Sign Out
Pharmacology: Pharmacodynamics: Ceftriaxone inhibits bacterial cell wall synthesis following attachment to penicillin binding proteins (PBPs). This results in the interruption of cell wall (peptidoglycan) biosynthesis, which leads to bacterial cell lysis and death.
Pharmacokinetics: Absorption: After intravenous bolus administration of ceftriaxone 500 mg and 1 g, mean peak plasma ceftriaxone levels are approximately 120 and 200 mg/L respectively. After intravenous infusion of ceftriaxone 500 mg, 1 g and 2 g, the plasma ceftriaxone levels are approximately 80, 150 and 250 mg/L respectively. Following intramuscular injection, mean peak plasma ceftriaxone levels are approximately half those observed after intravenous administration of an equivalent dose. The maximum plasma concentration after a single intramuscular dose of 1 g is about 81 mg/L and is reached in 2-3 hours after administration. The area under the plasma concentration-time curve after intramuscular administration is equivalent to that after intravenous administration of an equivalent dose.
Distribution: The volume of distribution of ceftriaxone is 7-12 L. Concentrations well above the minimal inhibitory concentrations of most relevant pathogens are detectable in tissue including lung, heart, biliary tract/liver, tonsil, middle ear and nasal mucosa, bone, and in cerebrospinal, pleural, prostatic and synovial fluids. An 8-15% increase in mean peak plasma concentration (Cmax) is seen on repeated administration; steady state is reached in most cases within 48-72 hours depending on the route of administration.
Penetration into particular tissues: Ceftriaxone penetrates the meninges. Penetration is greatest when the meninges are inflamed. Mean peak ceftriaxone concentrations in CSF in patients with bacterial meningitis are reported to be up to 25% of plasma levels compared to 2% of plasma levels in patients with uninflamed meninges. Peak ceftriaxone concentrations in CSF are reached approximately 4-6 hours after intravenous injection. Ceftriaxone crosses the placental barrier and is excreted in the breast milk at low concentrations.
Protein binding: Ceftriaxone is reversibly bound to albumin.

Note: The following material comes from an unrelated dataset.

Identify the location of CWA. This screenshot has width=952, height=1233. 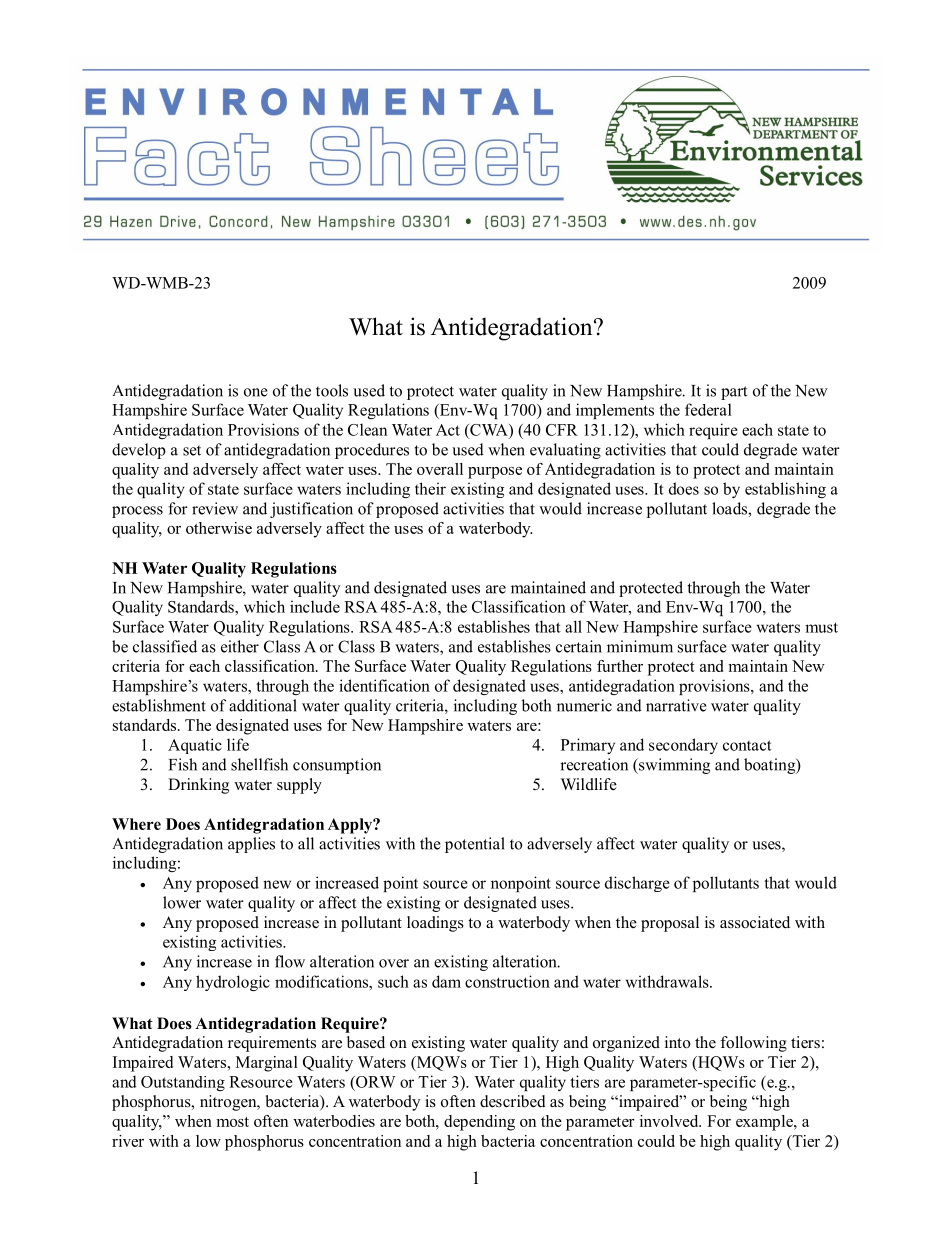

Plasma protein binding is about 95% at plasma concentrations below 100 mg/L. Binding is saturable and the bound portion decreases with rising concentration (up to 85% at a plasma concentration of 300 mg/L).

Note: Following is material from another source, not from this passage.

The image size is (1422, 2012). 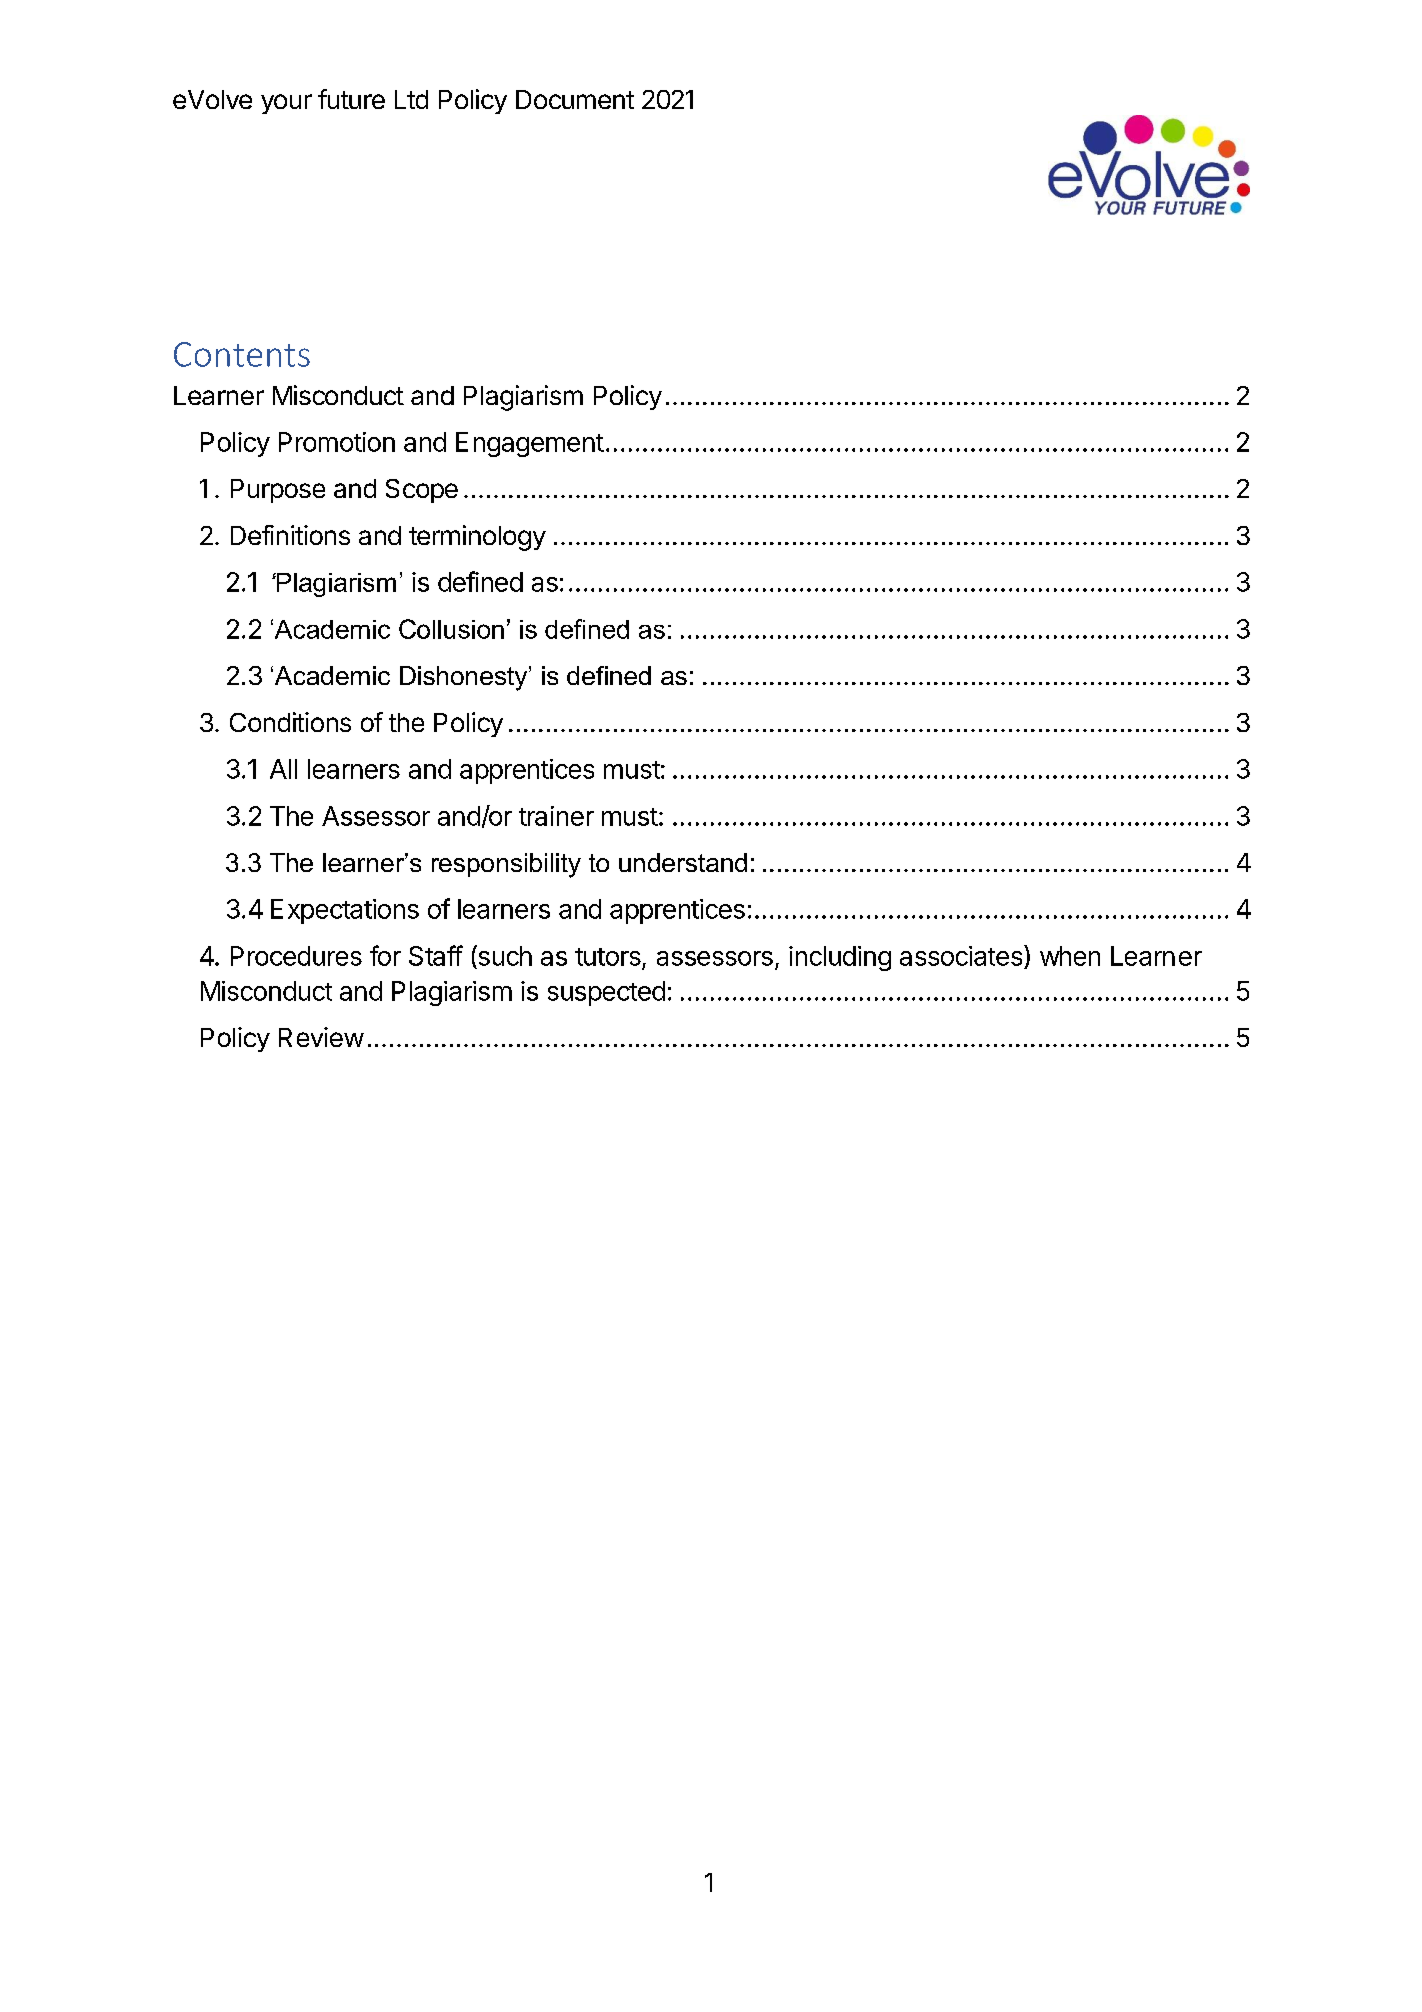 I want to click on Promotion, so click(x=337, y=442).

Biotransformation: Ceftriaxone is not metabolised systemically; but is converted to inactive metabolites by the gut flora.
Elimination: Plasma clearance of total ceftriaxone (bound and unbound) is 10-22 mL/min. Renal clearance is 5-12 mL/min. 50-60% of ceftriaxone is excreted unchanged in the urine, primarily by glomerular filtration, while 40-50% is excreted unchanged in the bile. The elimination half-life of total ceftriaxone in adults is about 8 hours.